PyData Seattle 2025

Synthetic Data for LLMs and Multi-Agent Document Workflows
2025-11-07 , Talk Track 2

Testing and building document-based AI agents tipically requires requires access to real documents, which can be sensitive or hard to access. Synthetic data can be a safe and flexible alternative to real data. This talk explores how synthetic data can be used to prototype and evaluate document-based AI agents without requiring access to sensitive or proprietary documents.
In this session, we will cover why synthetic data is increasingly relevant for LLM training as well as for the development of successful AI agent workflows. We will address the challenges and expectations for synthetic document generation, such as structure capture, semantics, and dependencies that mimic real-world existing documents.
Furthermore, in this session we will cover how to integrate synthetic data into the desing of multi-agent systems, while ensuring coordenation, reliability and reproducibility of such systems. Finally, we will showcase a practical workflow for document retrieval, showcasing how synthetic data can accelerate experimentation and improve trust for AI agent driven systems.
By focusing on both the role of synthetic data and the complexity of AI agents workflows design, this talk highlights hands-on strategies for safe experimentation while addressing challenges of reproducibility and scalability.

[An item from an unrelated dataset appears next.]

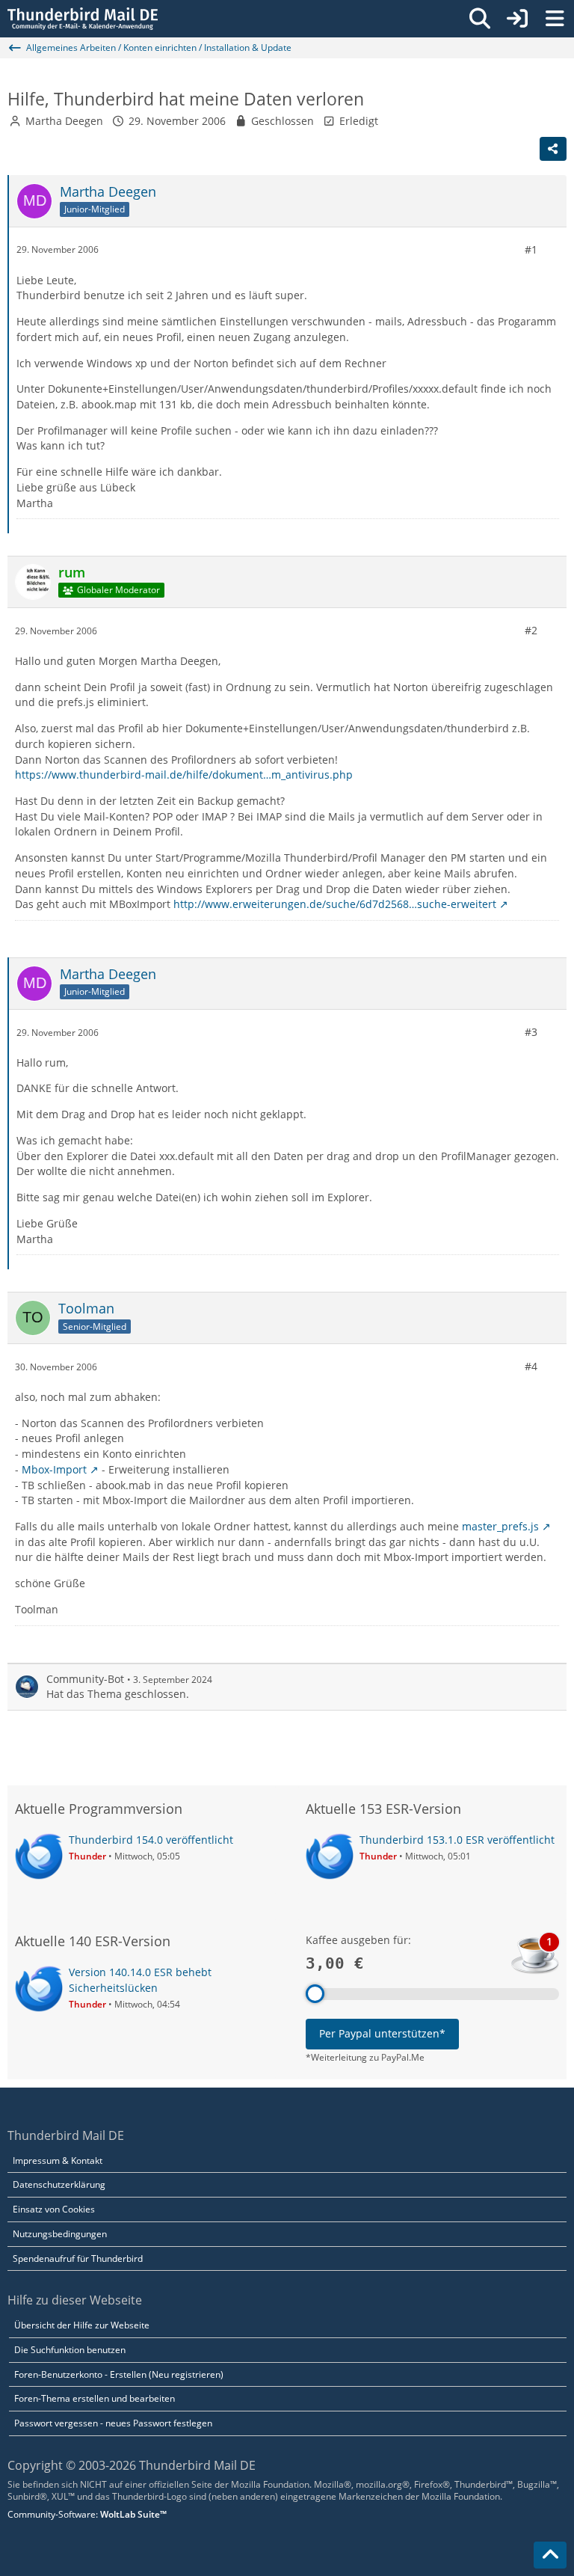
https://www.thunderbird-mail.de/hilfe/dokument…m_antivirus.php (184, 774)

Developing AI agents for documents typically requires access to real-world data, which is often sensitive or difficult to obtain. Synthetic data can be a safe and flexible alternative as it enables access to data without exposing private and proprietary information.
In this session, we will explore why synthetic documents can improve LLM training and improve the outcome and reliability of multi-agent workflows. We’ll discuss the challenges of generating realistic corpora that capture structure, semantics, and dependencies, and how overcoming these challenges enables scalable and reproducible experimentation.
By the end of the talk, you will understand:

  • Why adopt synthetic data for LLM training and AI Agents development
  • What are the challenges to generating high-quality synthetic documents
  • How synthetic data strengthens the design of multi-agent workflows
  • A practical example of a retrieval workflow and synthetic data integration that demonstrates these concepts in action

This session is aimed at data scientists and engineers who want to explore how to develop accurate and reliable LLM and AI Agent systems while overcoming challenges such as data access and data availability.


Prior Knowledge Expected:

No previous knowledge expected

Fabiana Clemente is an entrepreneur and startup founder with a background in data science and AI. She has led the development of solutions that improve data quality and leverage synthetic data and generative AI to accelerate innovation. A current maintainer and active contributor to the open-source project ydata-profiling, one of the most widely adopted open-source EDA technologies, Fabiana is also an advocate for privacy-preserving approaches to data and AI.
She has authored research, received industry awards, and frequently speaks at international conferences. Her work bridges data engineering, machine learning, and responsible AI, with a focus on making advanced workflows, from document intelligence to multi-agent systems, more practical and reliable.